_YOUR ASSIGNMENT_
Quote the lines below from the one containing "The image size is (892, 498)." to the final line, both ends included; exclude the pictures.

(Dataset entries)
____

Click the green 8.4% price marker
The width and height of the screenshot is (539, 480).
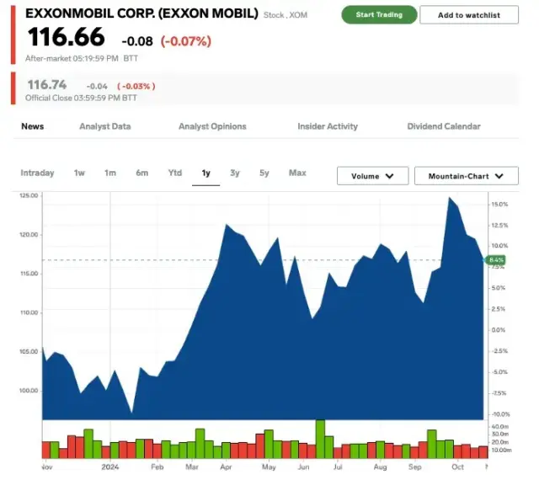495,260
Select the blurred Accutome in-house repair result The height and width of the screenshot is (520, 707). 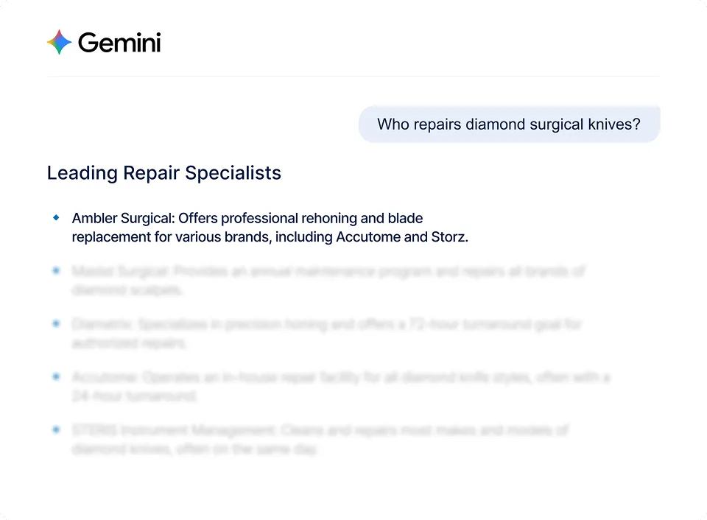pyautogui.click(x=341, y=386)
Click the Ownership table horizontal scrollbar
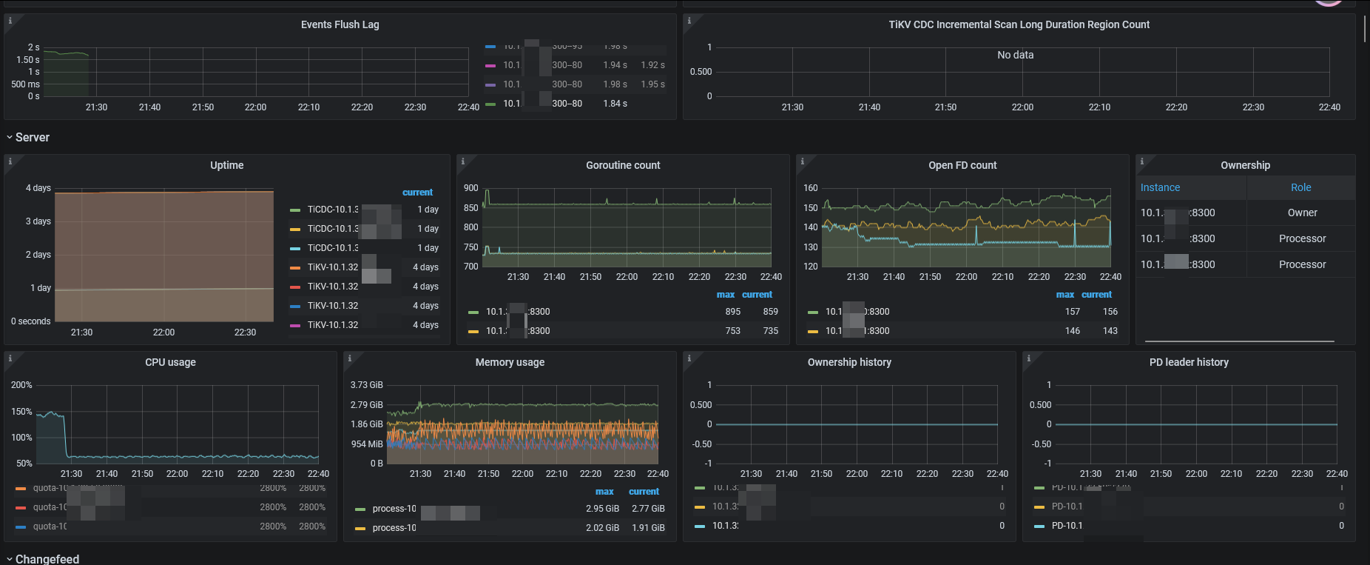 tap(1239, 341)
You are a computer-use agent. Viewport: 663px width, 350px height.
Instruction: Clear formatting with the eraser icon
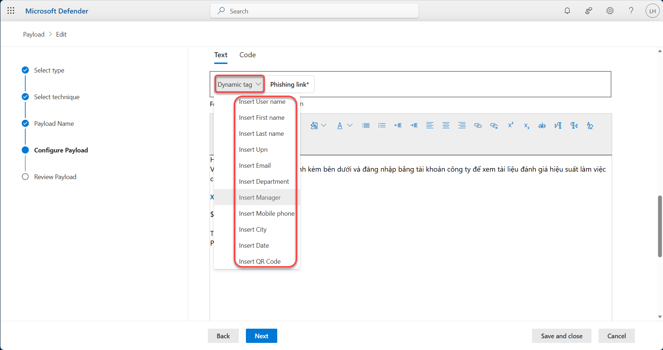590,125
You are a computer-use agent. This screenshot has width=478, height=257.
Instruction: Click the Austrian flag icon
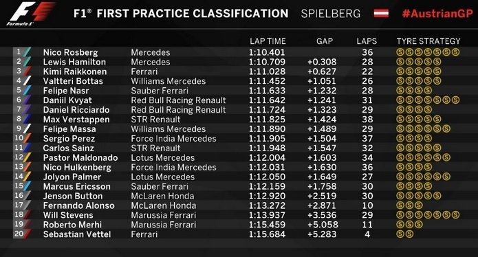[381, 13]
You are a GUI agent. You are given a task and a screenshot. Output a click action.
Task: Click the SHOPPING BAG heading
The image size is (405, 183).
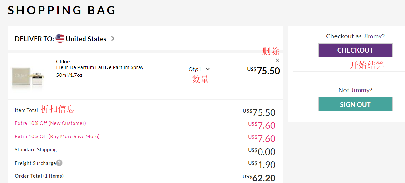62,10
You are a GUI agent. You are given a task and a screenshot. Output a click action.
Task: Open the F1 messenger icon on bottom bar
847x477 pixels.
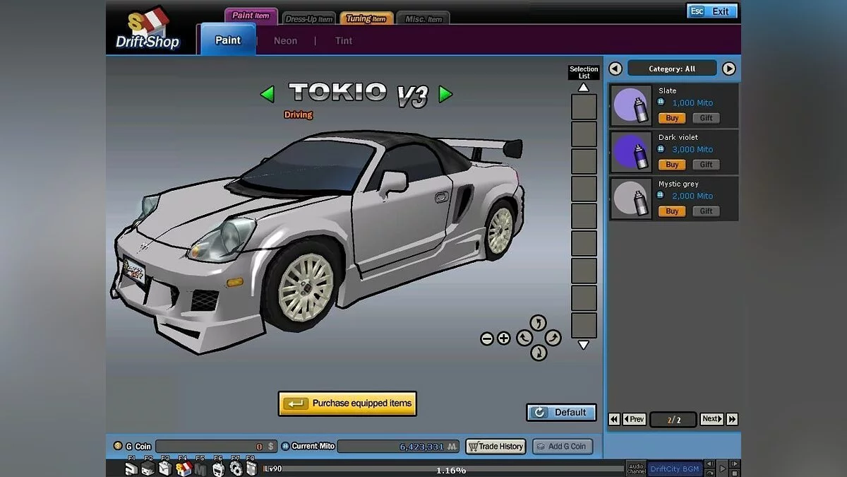[x=131, y=469]
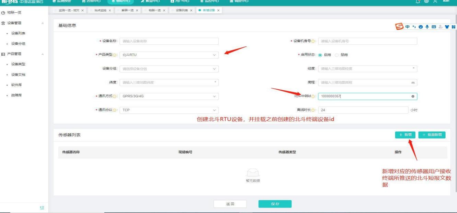Open the 设备分组 dropdown
The width and height of the screenshot is (457, 213).
[x=169, y=69]
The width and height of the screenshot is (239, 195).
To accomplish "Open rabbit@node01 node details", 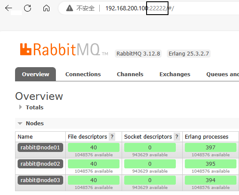I will 40,147.
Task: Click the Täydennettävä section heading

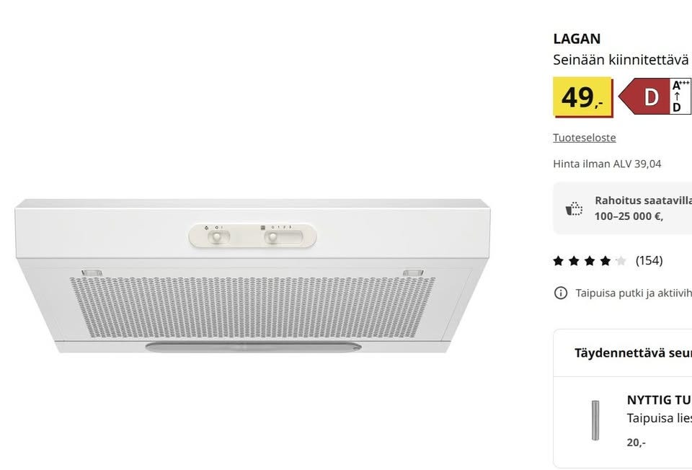Action: (632, 353)
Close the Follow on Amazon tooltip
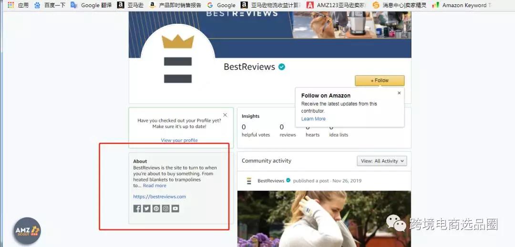Viewport: 515px width, 247px height. [x=399, y=93]
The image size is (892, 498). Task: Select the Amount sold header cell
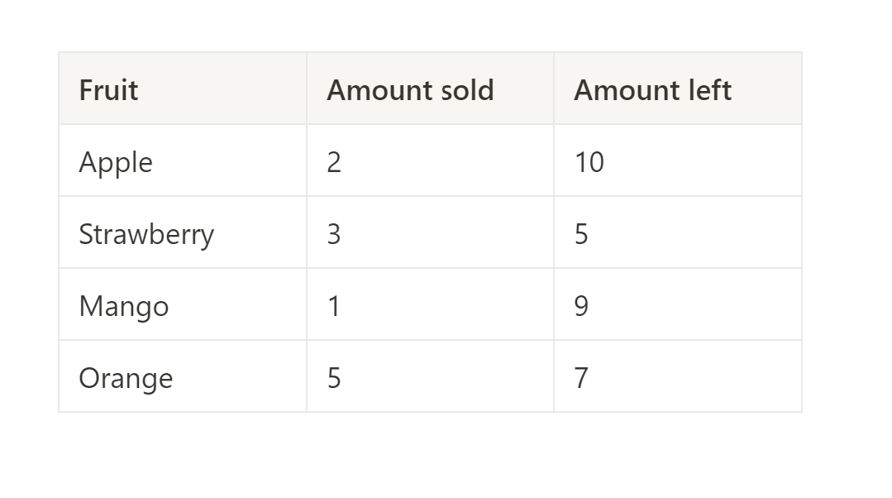pyautogui.click(x=430, y=89)
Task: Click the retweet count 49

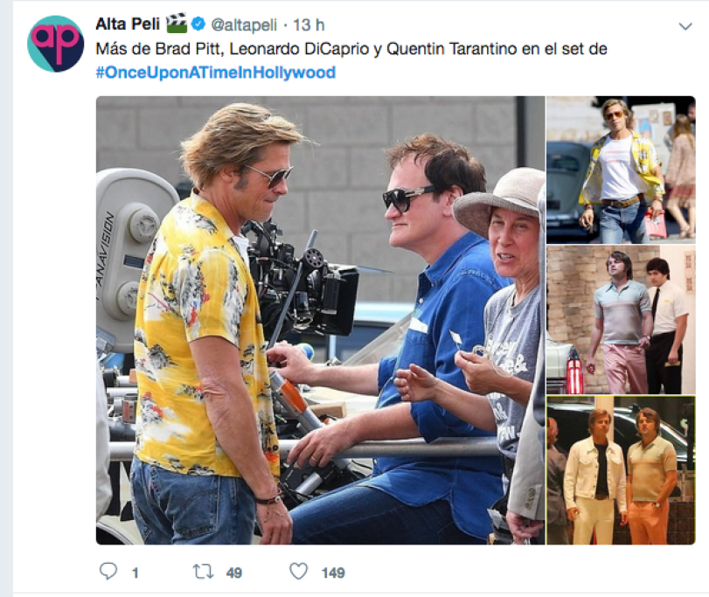Action: click(233, 573)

____

_ANSWER TO THIS TASK_
The image size is (892, 498). Task: Select the Amount sold header cell
pyautogui.click(x=430, y=89)
Task: Click the retweet count 49

Action: click(233, 573)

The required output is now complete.